The second question is do SSPs lead to increased drug injection use? The answer is no. According to research cited by the Institute of Medicine, SSPs neither encourage the initiation of drug use nor do they increase the frequency of drug use among current users. Studies have also established that SSPs do not increase crime and indeed neighborhoods with SSPs show a decrease in break-ins and burglaries.
Lastly, are the programs cost-effective? Studies have found that SSPs offer an extremely good return on investment as new syringes are cheap and treatment for HIV and viral hepatitis is very expensive.
Currently there are over 225 SSPs in 35 states, the District of Columbia, Puerto Rico, and the Indian Nations. While some states that allow SSPs may not be surprising (California and New York), others might be (Louisiana and Georgia).

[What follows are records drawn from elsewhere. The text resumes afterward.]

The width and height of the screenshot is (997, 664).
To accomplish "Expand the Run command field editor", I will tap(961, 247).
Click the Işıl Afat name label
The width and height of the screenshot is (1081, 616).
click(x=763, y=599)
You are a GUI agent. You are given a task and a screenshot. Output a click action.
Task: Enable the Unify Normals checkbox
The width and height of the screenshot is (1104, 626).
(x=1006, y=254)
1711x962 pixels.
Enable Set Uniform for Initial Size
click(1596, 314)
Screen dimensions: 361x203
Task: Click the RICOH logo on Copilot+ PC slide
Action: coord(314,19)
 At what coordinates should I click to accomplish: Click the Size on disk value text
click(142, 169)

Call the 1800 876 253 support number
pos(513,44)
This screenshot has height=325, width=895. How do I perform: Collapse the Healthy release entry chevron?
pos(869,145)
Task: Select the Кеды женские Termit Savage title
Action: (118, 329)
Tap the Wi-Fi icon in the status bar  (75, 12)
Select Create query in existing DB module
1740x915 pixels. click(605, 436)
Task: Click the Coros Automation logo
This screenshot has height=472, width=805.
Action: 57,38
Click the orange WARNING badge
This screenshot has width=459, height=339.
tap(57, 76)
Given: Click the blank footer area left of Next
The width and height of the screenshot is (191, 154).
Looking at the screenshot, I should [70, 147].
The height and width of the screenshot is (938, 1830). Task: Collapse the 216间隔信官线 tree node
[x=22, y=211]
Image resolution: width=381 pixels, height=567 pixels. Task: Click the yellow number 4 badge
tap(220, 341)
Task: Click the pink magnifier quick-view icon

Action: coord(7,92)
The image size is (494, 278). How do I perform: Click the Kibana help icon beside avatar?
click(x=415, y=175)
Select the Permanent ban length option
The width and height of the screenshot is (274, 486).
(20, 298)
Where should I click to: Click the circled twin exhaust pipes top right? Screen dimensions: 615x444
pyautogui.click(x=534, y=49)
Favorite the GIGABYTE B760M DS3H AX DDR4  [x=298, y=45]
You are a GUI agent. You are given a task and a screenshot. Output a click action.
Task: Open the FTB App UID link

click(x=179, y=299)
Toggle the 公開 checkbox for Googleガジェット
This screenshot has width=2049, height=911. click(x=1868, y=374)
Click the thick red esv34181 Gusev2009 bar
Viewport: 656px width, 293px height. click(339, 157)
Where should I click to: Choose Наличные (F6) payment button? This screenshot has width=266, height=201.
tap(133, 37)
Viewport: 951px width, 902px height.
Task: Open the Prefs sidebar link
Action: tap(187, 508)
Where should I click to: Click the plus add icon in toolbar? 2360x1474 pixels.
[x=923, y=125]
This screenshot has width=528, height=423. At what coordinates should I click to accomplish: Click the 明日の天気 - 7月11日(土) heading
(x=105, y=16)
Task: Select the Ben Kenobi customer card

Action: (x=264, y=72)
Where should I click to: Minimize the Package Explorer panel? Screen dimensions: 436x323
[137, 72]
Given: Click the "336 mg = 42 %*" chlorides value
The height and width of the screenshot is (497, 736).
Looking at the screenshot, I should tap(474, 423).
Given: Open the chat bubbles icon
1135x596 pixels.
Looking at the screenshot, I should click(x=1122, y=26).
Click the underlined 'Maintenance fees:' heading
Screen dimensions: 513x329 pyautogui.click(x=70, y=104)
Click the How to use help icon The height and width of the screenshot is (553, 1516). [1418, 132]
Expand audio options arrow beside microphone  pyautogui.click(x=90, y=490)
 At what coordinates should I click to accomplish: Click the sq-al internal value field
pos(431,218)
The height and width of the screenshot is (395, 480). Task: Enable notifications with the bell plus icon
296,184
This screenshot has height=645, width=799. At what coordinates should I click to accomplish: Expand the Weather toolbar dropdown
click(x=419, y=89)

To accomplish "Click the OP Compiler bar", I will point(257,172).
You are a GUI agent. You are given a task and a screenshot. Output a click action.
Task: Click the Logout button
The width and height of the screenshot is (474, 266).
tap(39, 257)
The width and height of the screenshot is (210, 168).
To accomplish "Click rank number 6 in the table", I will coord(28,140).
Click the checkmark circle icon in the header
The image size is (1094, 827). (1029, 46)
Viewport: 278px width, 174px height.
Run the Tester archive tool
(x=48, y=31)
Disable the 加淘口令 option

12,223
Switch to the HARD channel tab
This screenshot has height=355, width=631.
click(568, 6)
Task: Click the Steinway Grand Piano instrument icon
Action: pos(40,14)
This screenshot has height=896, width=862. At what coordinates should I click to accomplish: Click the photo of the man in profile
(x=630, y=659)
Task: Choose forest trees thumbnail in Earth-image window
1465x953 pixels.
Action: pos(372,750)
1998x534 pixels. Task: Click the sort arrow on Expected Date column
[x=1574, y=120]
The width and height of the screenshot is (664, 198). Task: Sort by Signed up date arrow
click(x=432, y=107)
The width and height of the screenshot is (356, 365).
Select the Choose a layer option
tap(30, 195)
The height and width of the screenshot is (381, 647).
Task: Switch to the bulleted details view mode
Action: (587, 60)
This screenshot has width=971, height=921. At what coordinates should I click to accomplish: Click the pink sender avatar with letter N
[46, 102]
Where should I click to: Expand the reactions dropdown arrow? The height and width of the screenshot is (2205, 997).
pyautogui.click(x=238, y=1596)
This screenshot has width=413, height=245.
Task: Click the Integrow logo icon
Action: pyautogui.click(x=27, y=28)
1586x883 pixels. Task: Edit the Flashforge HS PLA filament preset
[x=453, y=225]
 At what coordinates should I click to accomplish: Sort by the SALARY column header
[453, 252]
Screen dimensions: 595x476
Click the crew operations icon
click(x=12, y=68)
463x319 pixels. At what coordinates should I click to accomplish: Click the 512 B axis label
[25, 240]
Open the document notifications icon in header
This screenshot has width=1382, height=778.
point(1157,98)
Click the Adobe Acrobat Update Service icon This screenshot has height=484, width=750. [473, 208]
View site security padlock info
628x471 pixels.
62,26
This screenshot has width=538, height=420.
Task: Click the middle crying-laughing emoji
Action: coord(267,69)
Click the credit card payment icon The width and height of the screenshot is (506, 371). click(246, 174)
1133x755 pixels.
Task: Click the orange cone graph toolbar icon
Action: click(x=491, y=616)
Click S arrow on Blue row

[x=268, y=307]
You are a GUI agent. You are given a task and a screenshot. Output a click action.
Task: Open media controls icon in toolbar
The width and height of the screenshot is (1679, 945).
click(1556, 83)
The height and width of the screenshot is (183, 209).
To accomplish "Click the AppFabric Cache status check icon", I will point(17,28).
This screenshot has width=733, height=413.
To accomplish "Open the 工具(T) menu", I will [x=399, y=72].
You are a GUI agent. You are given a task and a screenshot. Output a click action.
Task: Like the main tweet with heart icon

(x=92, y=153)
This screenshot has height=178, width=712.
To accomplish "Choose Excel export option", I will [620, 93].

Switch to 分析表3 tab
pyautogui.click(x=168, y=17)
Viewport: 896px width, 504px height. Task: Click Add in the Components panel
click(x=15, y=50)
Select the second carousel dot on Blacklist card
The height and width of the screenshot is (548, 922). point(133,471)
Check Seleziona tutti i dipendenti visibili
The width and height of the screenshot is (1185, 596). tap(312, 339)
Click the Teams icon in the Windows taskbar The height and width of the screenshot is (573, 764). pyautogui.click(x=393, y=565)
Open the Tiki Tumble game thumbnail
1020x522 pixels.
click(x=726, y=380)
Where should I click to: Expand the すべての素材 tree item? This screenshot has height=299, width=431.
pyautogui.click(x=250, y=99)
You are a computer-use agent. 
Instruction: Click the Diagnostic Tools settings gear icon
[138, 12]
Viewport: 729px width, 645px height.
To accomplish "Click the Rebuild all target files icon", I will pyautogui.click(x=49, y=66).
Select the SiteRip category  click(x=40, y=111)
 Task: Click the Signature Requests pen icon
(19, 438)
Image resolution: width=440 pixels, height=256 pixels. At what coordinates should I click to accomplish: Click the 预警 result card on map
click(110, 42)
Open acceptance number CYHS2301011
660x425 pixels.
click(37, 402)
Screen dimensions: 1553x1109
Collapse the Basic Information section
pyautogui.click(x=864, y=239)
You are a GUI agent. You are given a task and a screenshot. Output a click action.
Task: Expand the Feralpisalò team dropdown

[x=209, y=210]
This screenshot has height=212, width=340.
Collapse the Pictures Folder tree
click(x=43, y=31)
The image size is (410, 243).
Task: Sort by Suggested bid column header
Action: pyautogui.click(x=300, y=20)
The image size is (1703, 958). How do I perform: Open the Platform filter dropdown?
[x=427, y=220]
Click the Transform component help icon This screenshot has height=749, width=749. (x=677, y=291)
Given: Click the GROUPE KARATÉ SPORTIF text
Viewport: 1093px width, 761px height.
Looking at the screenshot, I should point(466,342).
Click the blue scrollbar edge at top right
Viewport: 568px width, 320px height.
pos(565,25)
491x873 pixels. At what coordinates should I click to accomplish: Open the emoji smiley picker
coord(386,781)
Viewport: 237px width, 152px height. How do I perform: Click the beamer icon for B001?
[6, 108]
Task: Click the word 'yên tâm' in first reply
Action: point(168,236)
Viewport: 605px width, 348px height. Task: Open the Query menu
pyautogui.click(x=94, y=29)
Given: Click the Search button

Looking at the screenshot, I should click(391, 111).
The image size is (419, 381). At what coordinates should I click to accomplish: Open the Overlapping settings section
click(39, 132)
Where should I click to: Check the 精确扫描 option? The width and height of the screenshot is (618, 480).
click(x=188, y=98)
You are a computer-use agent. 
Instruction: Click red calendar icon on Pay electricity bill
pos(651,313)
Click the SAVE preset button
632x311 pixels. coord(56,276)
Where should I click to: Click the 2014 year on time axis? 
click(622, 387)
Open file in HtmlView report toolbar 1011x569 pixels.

Governor Pence of Indiana, a staunch opponent of SSP, finally recognized the need for a program to slow down the terrible HIV epidemic in his state because of opioid addicts sharing contaminated needles and signed a law lifting the ban on SSPs last year.
As in the rest of the country, opioid abuse is a serious problem in Texas, but we have an opportunity to get ahead of the problem of associated infectious diseases spread by dirty needle use. While the best strategy would be to stop drug abuse, addiction is a powerful disease and there are many barriers to getting into treatment, including a shortage of trained staff and treatment beds. We can, however, immediately decrease the risk of an injecting drug user becoming infected with a life-threatening illness. It’s time for Texas to consider, as Indiana did, a cost-saving program that saves lives by giving people who inject drugs the opportunity to reduce their risk of HIV and hepatitis B through access to clean syringes and needles.
Troisi is an infectious disease epidemiologist at the University of Texas Health Science Center School of Public Health.